Task: With the line containing "Datenschutzerklärung (894, 1110)" as the starting point, output every line of the data below through its final line, character for character.

Available data:

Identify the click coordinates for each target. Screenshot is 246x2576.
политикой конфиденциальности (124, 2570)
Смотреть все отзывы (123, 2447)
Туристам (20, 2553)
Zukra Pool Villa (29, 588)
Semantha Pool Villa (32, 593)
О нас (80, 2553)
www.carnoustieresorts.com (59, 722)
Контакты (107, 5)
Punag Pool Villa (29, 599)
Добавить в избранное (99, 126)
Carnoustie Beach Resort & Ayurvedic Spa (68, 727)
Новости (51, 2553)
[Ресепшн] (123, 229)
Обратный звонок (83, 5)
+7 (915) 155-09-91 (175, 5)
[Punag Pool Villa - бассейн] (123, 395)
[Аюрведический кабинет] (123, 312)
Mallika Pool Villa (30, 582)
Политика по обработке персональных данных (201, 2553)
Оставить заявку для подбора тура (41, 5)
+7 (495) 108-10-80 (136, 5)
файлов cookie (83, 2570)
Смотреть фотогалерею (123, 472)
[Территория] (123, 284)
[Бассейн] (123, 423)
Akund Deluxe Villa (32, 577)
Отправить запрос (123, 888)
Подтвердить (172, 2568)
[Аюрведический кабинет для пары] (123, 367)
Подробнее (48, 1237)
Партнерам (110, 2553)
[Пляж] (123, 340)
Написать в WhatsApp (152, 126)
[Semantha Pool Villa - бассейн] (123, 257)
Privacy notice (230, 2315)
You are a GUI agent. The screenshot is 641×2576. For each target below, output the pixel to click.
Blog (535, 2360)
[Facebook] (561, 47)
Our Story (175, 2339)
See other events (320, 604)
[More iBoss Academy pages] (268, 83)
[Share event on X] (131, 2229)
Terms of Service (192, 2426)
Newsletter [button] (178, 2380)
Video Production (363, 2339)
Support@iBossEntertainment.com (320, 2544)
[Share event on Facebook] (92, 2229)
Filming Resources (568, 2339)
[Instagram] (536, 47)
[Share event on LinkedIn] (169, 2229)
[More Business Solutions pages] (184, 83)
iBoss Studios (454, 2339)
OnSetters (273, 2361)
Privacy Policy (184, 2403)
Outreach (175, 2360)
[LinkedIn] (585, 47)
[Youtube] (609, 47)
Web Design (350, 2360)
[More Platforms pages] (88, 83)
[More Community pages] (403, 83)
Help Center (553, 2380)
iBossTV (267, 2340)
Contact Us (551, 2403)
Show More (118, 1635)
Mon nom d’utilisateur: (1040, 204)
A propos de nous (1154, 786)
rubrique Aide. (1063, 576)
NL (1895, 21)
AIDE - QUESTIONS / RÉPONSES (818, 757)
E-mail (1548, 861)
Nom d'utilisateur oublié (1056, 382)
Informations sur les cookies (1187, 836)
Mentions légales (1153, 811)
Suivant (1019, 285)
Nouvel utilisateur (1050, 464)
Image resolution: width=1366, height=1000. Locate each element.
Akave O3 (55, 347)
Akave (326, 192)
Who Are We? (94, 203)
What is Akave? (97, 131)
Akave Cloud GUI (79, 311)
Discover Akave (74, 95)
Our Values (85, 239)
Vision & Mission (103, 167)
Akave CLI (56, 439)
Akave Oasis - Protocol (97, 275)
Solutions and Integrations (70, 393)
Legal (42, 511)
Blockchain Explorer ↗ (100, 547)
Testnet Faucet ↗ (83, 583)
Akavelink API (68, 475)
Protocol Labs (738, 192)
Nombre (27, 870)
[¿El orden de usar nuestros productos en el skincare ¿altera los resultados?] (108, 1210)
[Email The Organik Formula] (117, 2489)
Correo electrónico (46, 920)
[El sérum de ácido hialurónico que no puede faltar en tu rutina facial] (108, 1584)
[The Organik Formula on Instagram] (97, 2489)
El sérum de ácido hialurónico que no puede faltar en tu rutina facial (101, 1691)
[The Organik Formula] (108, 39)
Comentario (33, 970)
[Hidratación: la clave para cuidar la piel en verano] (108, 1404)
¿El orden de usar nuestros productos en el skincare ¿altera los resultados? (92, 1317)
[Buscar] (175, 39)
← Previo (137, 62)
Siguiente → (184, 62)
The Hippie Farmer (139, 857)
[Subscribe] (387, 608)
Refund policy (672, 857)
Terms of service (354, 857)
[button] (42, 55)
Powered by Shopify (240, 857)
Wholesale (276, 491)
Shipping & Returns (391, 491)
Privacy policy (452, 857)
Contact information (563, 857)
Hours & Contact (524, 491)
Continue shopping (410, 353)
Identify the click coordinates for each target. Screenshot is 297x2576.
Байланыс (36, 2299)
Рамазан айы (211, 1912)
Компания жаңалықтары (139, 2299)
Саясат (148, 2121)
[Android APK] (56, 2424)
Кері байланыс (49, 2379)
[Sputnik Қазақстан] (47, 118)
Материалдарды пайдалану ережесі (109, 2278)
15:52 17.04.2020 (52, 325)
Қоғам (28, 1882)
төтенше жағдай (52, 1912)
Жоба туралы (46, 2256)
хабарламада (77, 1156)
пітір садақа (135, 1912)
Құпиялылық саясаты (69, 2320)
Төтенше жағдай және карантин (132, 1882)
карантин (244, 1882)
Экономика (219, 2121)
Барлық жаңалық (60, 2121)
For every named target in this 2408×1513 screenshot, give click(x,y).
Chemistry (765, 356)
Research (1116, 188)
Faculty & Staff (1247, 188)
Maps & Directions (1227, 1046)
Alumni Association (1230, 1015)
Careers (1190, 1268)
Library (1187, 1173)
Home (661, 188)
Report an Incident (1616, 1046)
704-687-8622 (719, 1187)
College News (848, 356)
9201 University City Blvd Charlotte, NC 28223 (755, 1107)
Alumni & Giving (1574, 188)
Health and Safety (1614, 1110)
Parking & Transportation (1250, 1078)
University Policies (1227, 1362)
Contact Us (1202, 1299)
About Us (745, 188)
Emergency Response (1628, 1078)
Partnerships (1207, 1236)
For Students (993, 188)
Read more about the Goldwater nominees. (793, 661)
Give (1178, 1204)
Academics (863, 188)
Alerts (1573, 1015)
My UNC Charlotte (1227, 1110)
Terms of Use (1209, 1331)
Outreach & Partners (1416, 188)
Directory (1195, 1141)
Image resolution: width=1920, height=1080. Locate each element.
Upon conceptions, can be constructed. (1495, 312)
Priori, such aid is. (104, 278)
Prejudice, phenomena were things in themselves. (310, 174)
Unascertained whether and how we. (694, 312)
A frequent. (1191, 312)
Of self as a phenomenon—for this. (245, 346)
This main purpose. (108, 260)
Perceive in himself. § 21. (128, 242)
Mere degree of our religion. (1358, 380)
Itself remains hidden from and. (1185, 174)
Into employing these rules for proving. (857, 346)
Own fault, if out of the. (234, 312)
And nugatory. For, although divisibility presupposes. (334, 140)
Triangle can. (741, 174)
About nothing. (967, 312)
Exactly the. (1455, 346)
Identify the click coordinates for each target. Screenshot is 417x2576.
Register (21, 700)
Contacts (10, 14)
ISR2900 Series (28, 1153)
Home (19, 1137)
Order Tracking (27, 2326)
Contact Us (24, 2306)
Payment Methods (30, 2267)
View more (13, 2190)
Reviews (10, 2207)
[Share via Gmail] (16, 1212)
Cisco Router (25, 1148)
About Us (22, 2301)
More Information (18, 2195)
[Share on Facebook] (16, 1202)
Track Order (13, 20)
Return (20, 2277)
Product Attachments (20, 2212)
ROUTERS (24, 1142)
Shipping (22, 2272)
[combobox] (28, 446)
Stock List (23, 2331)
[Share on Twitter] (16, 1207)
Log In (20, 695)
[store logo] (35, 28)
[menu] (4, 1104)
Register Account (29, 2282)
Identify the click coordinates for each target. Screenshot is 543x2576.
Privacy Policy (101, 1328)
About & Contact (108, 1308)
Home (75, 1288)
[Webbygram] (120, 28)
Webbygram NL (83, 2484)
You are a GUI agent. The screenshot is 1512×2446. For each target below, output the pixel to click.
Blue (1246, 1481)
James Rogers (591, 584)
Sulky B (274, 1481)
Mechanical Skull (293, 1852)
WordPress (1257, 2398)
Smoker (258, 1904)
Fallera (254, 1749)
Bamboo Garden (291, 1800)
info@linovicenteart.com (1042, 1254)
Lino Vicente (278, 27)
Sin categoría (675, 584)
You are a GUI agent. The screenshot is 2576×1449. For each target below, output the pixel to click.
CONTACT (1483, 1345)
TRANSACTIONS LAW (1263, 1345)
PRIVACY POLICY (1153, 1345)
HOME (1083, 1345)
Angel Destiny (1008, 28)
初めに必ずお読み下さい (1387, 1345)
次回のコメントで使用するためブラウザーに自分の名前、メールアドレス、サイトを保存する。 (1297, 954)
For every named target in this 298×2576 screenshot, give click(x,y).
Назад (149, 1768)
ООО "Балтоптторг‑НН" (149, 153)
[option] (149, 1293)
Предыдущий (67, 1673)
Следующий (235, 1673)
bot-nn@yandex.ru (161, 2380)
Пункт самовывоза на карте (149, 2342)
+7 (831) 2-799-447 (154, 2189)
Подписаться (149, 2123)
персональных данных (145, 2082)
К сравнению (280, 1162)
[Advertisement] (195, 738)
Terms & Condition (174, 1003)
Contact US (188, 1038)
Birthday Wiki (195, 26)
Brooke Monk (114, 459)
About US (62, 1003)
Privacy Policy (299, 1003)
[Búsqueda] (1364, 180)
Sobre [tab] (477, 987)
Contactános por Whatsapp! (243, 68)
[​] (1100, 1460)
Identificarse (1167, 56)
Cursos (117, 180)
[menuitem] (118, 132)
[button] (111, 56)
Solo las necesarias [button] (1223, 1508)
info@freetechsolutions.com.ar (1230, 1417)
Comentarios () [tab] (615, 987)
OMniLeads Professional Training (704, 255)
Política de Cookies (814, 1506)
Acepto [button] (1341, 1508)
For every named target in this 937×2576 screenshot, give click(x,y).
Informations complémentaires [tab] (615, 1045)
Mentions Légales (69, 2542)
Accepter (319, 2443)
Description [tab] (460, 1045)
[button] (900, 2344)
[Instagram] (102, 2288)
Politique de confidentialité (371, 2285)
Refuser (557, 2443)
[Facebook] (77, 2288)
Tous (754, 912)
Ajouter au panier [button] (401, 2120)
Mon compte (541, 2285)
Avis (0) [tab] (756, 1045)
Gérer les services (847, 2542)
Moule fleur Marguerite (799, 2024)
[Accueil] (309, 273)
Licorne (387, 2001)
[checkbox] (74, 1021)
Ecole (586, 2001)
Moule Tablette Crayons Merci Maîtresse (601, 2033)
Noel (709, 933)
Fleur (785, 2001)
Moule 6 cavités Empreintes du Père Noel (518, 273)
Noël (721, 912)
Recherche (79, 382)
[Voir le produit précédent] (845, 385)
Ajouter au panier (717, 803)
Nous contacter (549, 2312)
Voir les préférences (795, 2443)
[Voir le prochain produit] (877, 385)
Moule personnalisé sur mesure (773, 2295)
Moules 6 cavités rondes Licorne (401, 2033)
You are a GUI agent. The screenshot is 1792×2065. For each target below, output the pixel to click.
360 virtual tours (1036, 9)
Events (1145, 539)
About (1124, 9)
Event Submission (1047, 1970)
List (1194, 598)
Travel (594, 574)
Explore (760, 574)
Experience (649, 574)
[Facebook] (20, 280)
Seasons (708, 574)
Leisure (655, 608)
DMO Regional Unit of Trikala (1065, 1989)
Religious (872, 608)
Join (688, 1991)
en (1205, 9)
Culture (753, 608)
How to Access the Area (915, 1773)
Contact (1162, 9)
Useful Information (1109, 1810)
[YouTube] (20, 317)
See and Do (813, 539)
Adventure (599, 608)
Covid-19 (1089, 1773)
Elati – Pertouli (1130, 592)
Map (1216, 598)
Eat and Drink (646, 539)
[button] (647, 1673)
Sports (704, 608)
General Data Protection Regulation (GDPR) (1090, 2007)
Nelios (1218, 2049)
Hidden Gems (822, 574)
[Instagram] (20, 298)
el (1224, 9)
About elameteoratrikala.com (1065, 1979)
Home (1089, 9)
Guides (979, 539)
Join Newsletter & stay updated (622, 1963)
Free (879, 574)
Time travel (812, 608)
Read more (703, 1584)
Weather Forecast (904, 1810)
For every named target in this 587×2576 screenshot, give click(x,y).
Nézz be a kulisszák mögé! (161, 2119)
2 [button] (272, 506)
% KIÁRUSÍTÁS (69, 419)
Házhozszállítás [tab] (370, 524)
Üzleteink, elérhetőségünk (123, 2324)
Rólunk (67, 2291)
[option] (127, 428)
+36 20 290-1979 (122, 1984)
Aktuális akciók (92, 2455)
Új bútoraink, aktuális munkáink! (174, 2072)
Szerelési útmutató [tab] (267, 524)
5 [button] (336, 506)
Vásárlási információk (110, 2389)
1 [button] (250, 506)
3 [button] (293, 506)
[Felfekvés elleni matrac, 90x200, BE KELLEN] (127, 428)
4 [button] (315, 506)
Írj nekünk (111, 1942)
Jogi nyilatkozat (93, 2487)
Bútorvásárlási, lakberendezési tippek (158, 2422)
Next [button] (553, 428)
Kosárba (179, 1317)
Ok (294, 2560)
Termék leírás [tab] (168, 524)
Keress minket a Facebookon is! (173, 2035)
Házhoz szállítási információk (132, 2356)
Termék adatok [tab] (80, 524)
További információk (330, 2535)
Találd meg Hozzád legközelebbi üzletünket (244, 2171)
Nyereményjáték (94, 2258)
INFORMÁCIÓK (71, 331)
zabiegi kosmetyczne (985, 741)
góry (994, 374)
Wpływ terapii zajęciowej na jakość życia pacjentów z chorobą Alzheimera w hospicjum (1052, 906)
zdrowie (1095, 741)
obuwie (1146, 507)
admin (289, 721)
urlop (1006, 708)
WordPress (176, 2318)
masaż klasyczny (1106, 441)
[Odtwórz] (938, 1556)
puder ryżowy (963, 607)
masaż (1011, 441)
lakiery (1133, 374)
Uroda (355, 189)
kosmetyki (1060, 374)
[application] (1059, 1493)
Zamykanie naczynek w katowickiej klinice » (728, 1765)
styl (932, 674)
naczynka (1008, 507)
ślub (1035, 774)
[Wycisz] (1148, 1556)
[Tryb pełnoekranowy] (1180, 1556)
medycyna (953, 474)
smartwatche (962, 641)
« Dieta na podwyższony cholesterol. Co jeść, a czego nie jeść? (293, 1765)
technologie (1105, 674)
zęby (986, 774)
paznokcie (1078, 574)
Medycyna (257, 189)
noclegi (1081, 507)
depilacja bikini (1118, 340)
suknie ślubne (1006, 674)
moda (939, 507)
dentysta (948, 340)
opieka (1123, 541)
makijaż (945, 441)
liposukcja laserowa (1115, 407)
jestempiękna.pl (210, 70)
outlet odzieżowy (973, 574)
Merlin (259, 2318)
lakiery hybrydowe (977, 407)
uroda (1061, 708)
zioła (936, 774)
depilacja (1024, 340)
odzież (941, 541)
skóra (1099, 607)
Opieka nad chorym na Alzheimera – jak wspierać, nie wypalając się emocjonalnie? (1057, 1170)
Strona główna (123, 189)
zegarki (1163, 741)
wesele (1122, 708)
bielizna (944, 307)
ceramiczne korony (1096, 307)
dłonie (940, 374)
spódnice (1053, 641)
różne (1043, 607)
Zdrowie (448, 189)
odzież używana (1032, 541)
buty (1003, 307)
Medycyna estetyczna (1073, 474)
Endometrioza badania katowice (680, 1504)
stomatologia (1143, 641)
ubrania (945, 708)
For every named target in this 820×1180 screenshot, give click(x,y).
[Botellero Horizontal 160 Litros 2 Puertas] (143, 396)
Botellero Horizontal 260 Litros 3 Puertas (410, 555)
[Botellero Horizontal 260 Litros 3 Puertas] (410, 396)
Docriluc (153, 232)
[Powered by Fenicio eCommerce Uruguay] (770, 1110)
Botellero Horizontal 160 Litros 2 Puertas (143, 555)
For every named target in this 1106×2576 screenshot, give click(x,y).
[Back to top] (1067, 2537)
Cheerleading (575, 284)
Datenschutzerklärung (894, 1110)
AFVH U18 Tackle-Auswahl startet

Solved exercise:
Datenschutzerklärung (894, 1110)
AFVH U18 Tackle-Auswahl startet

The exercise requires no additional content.